§ **ROWS**
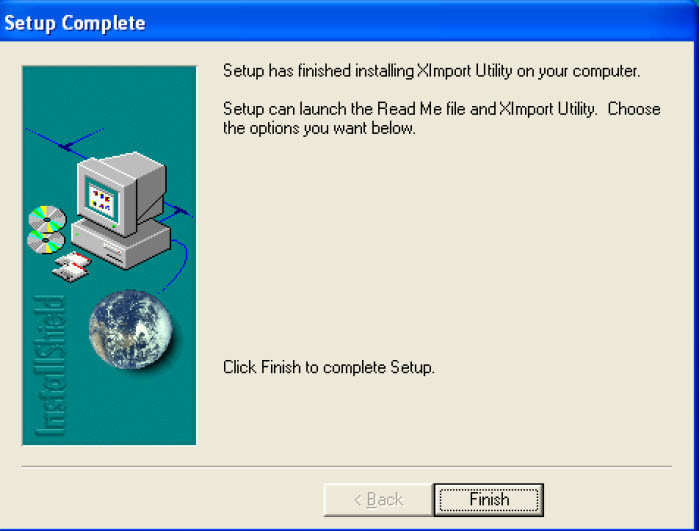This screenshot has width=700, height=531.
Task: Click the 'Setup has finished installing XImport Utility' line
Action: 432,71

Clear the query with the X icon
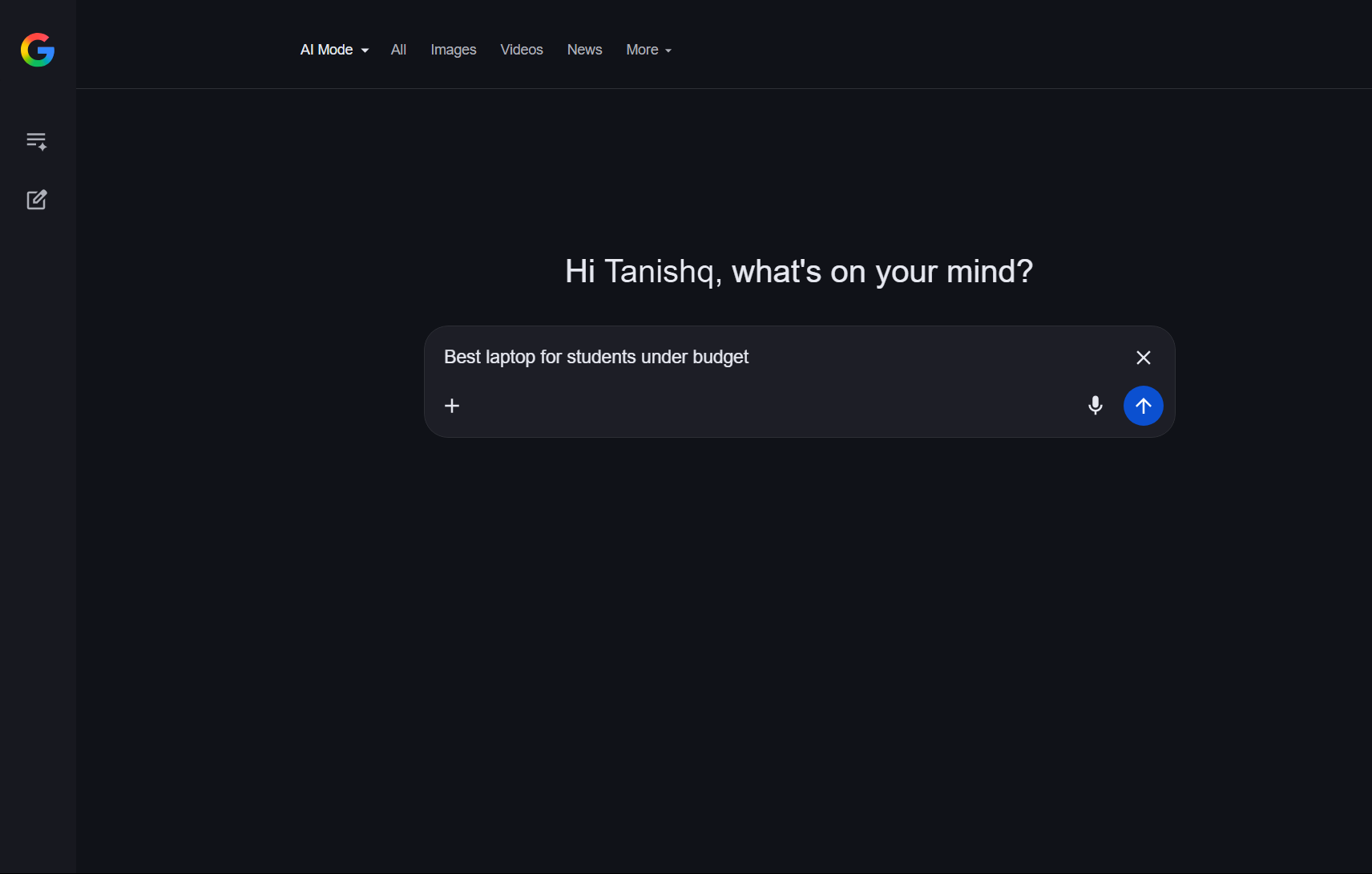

...

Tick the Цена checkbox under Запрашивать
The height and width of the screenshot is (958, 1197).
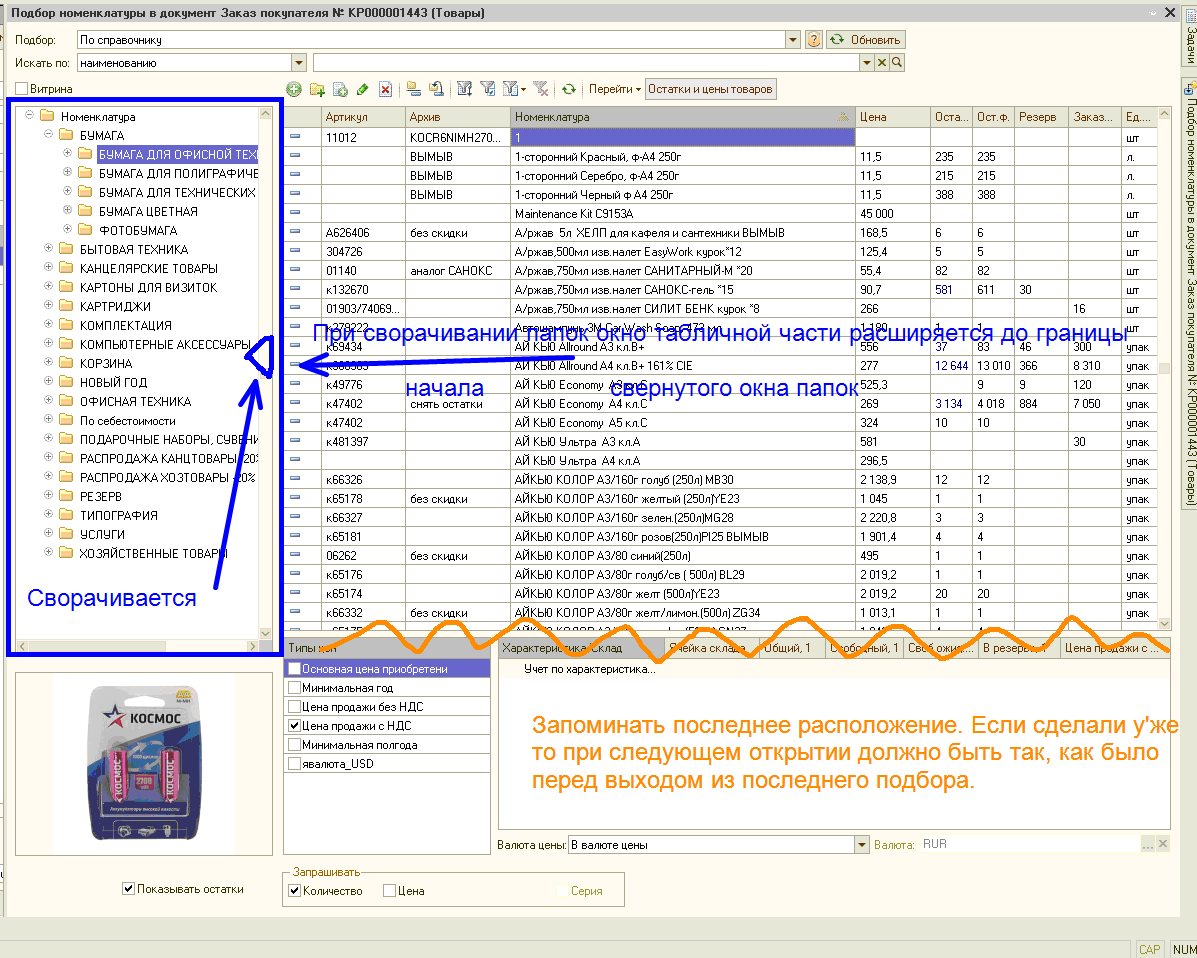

§ **WORK REQUIRED**
Begin at the line of the listing that contains "Tick the Цена checkbox under Запрашивать" and stop after the line that contains "The height and". Give those lines again, substituting "Select" for "Tick" and keeping everything else unchanged.

§ **RESPONSE**
Select the Цена checkbox under Запрашивать
The height and width of the screenshot is (958, 1197).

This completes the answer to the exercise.